start
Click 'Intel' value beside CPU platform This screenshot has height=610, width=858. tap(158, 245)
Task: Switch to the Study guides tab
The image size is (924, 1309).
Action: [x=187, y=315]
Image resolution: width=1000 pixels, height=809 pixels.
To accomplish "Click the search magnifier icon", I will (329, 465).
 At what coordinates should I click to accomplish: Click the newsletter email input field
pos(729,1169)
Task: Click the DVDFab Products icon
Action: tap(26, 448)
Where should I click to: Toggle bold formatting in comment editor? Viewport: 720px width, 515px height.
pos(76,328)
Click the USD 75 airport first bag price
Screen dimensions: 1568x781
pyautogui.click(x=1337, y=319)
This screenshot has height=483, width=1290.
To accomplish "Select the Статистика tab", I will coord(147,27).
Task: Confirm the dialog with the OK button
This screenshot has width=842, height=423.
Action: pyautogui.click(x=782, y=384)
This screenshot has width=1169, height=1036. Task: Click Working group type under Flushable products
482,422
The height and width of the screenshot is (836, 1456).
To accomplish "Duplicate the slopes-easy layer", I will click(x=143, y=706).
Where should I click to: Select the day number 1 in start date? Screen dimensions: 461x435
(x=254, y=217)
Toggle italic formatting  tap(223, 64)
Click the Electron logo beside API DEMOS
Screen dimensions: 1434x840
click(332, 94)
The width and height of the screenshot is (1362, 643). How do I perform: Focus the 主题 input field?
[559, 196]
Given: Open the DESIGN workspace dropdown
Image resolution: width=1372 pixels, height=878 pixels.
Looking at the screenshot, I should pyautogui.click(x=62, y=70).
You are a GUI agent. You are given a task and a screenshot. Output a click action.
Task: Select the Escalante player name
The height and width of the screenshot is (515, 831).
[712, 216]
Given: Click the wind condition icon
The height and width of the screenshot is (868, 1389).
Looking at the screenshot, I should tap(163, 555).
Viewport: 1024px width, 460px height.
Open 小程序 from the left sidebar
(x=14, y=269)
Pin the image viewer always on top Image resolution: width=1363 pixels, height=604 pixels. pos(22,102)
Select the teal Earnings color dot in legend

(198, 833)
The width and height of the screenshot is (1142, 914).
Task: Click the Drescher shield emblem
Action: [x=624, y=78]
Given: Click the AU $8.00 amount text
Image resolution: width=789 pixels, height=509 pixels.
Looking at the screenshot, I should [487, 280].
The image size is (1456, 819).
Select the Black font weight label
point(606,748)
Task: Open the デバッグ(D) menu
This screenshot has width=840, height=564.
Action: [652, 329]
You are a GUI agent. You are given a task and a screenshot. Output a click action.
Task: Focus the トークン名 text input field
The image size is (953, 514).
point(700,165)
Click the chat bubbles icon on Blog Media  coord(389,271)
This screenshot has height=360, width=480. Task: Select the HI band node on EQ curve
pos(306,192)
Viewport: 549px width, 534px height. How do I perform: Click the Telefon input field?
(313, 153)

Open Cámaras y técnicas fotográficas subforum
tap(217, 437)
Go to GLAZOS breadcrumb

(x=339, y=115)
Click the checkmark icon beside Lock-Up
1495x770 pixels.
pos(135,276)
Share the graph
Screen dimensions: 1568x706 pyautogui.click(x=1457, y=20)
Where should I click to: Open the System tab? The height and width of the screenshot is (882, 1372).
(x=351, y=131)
end
Brief:
Copy every line of the entries above character for character.

Solved problem:
Click 'Intel' value beside CPU platform This screenshot has height=610, width=858. tap(158, 245)
Task: Switch to the Study guides tab
The image size is (924, 1309).
Action: [x=187, y=315]
Image resolution: width=1000 pixels, height=809 pixels.
To accomplish "Click the search magnifier icon", I will (329, 465).
 At what coordinates should I click to accomplish: Click the newsletter email input field
pos(729,1169)
Task: Click the DVDFab Products icon
Action: tap(26, 448)
Where should I click to: Toggle bold formatting in comment editor? Viewport: 720px width, 515px height.
pos(76,328)
Click the USD 75 airport first bag price
Screen dimensions: 1568x781
pyautogui.click(x=1337, y=319)
This screenshot has height=483, width=1290.
To accomplish "Select the Статистика tab", I will coord(147,27).
Task: Confirm the dialog with the OK button
This screenshot has width=842, height=423.
Action: pyautogui.click(x=782, y=384)
This screenshot has width=1169, height=1036. Task: Click Working group type under Flushable products
482,422
The height and width of the screenshot is (836, 1456).
To accomplish "Duplicate the slopes-easy layer", I will click(x=143, y=706).
Where should I click to: Select the day number 1 in start date? Screen dimensions: 461x435
(x=254, y=217)
Toggle italic formatting  tap(223, 64)
Click the Electron logo beside API DEMOS
Screen dimensions: 1434x840
click(332, 94)
The width and height of the screenshot is (1362, 643). How do I perform: Focus the 主题 input field?
[559, 196]
Given: Open the DESIGN workspace dropdown
Image resolution: width=1372 pixels, height=878 pixels.
Looking at the screenshot, I should pyautogui.click(x=62, y=70).
You are a GUI agent. You are given a task and a screenshot. Output a click action.
Task: Select the Escalante player name
The height and width of the screenshot is (515, 831).
[712, 216]
Given: Click the wind condition icon
The height and width of the screenshot is (868, 1389).
Looking at the screenshot, I should tap(163, 555).
Viewport: 1024px width, 460px height.
Open 小程序 from the left sidebar
(x=14, y=269)
Pin the image viewer always on top Image resolution: width=1363 pixels, height=604 pixels. pos(22,102)
Select the teal Earnings color dot in legend

(198, 833)
The width and height of the screenshot is (1142, 914).
Task: Click the Drescher shield emblem
Action: [x=624, y=78]
Given: Click the AU $8.00 amount text
Image resolution: width=789 pixels, height=509 pixels.
Looking at the screenshot, I should [487, 280].
The image size is (1456, 819).
Select the Black font weight label
point(606,748)
Task: Open the デバッグ(D) menu
This screenshot has width=840, height=564.
Action: [652, 329]
You are a GUI agent. You are given a task and a screenshot. Output a click action.
Task: Focus the トークン名 text input field
The image size is (953, 514).
point(700,165)
Click the chat bubbles icon on Blog Media  coord(389,271)
This screenshot has height=360, width=480. Task: Select the HI band node on EQ curve
pos(306,192)
Viewport: 549px width, 534px height. How do I perform: Click the Telefon input field?
(313, 153)

Open Cámaras y técnicas fotográficas subforum
tap(217, 437)
Go to GLAZOS breadcrumb

(x=339, y=115)
Click the checkmark icon beside Lock-Up
1495x770 pixels.
pos(135,276)
Share the graph
Screen dimensions: 1568x706 pyautogui.click(x=1457, y=20)
Where should I click to: Open the System tab? The height and width of the screenshot is (882, 1372).
(x=351, y=131)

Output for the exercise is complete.